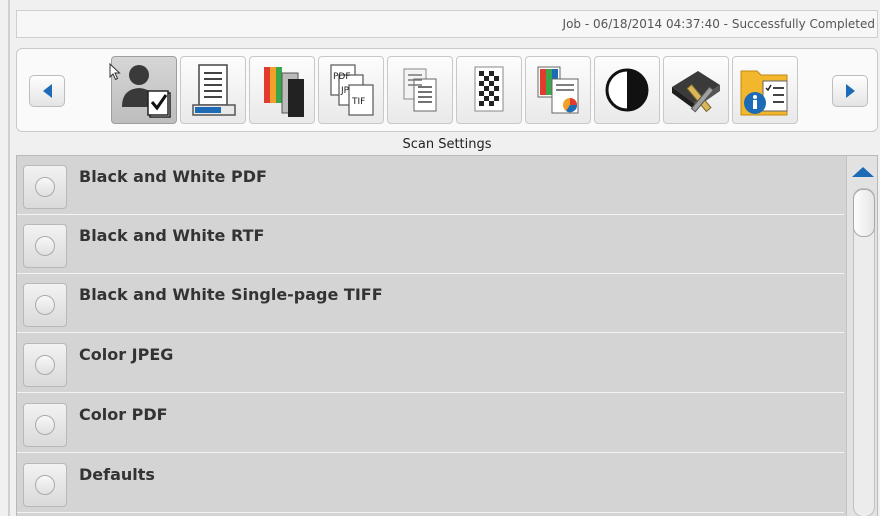 The width and height of the screenshot is (880, 516). Describe the element at coordinates (124, 414) in the screenshot. I see `setting-label: Color PDF` at that location.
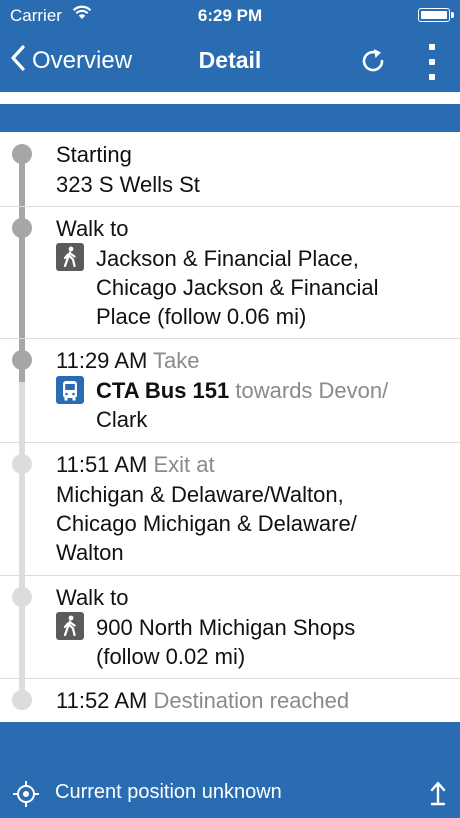 This screenshot has width=460, height=818. Describe the element at coordinates (163, 390) in the screenshot. I see `route-name: CTA Bus 151` at that location.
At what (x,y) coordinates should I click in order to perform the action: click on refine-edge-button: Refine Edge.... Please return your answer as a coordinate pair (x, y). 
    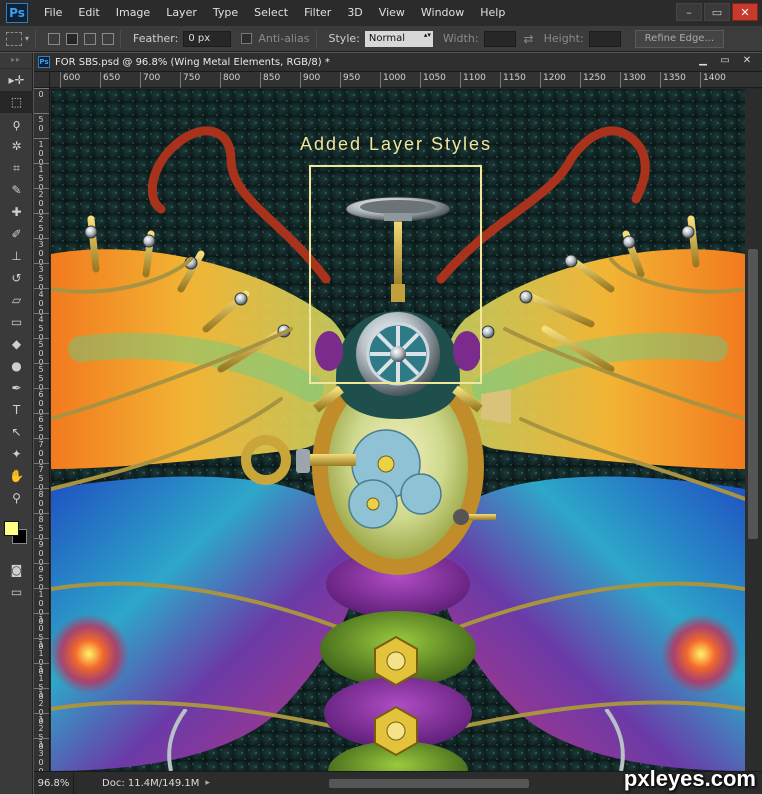
    Looking at the image, I should click on (679, 38).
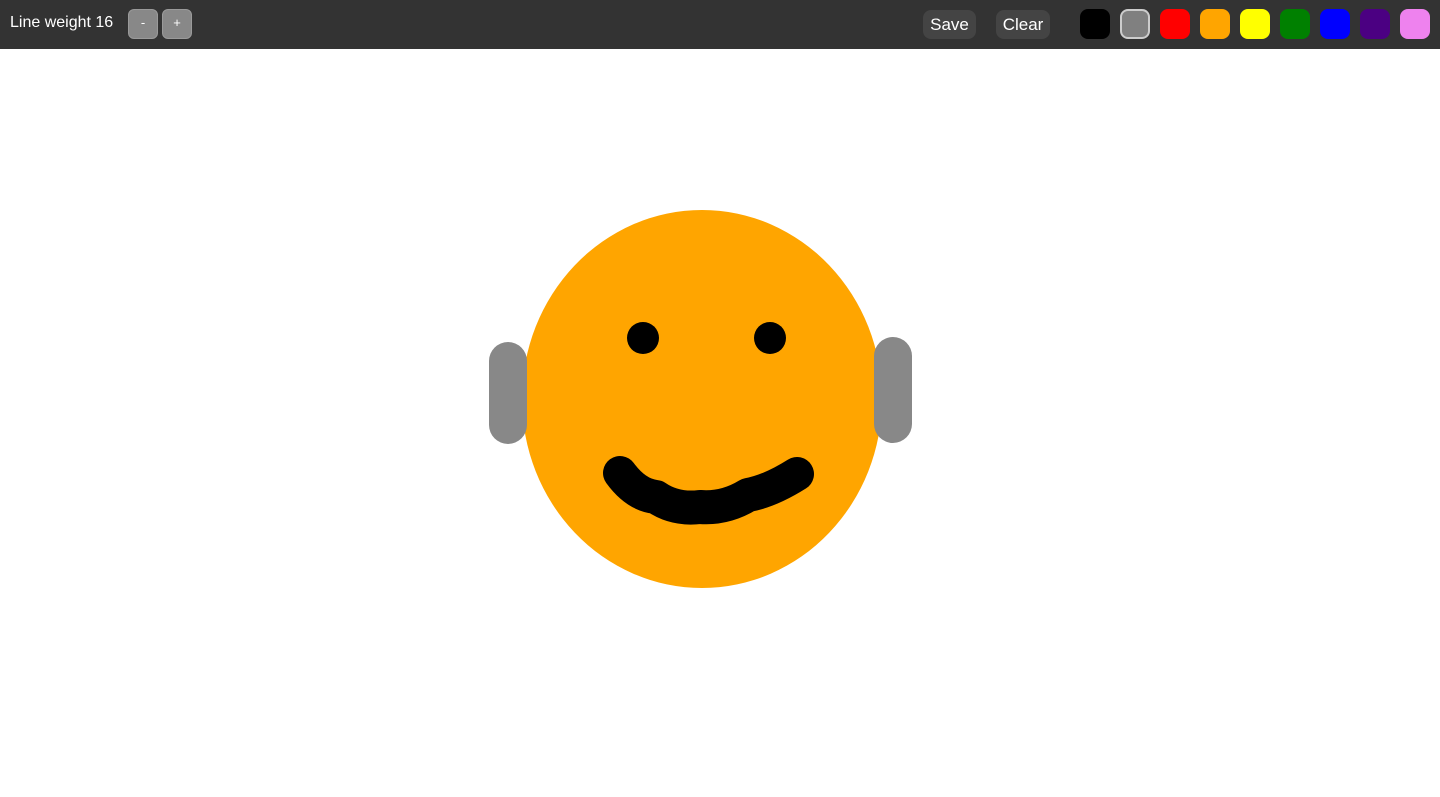 Image resolution: width=1440 pixels, height=797 pixels. I want to click on color-swatch-yellow, so click(1255, 24).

========================================================================

Exercise description
Pull out every row above word for word, omitting the pictures.

Your solution
 The width and height of the screenshot is (880, 516). Describe the element at coordinates (124, 414) in the screenshot. I see `setting-label: Color PDF` at that location.
 This screenshot has width=460, height=818. Describe the element at coordinates (163, 390) in the screenshot. I see `route-name: CTA Bus 151` at that location.
At what (x,y) coordinates should I click in order to perform the action: click on refine-edge-button: Refine Edge.... Please return your answer as a coordinate pair (x, y). 
    Looking at the image, I should click on (679, 38).
 Image resolution: width=1440 pixels, height=797 pixels. I want to click on color-swatch-yellow, so click(1255, 24).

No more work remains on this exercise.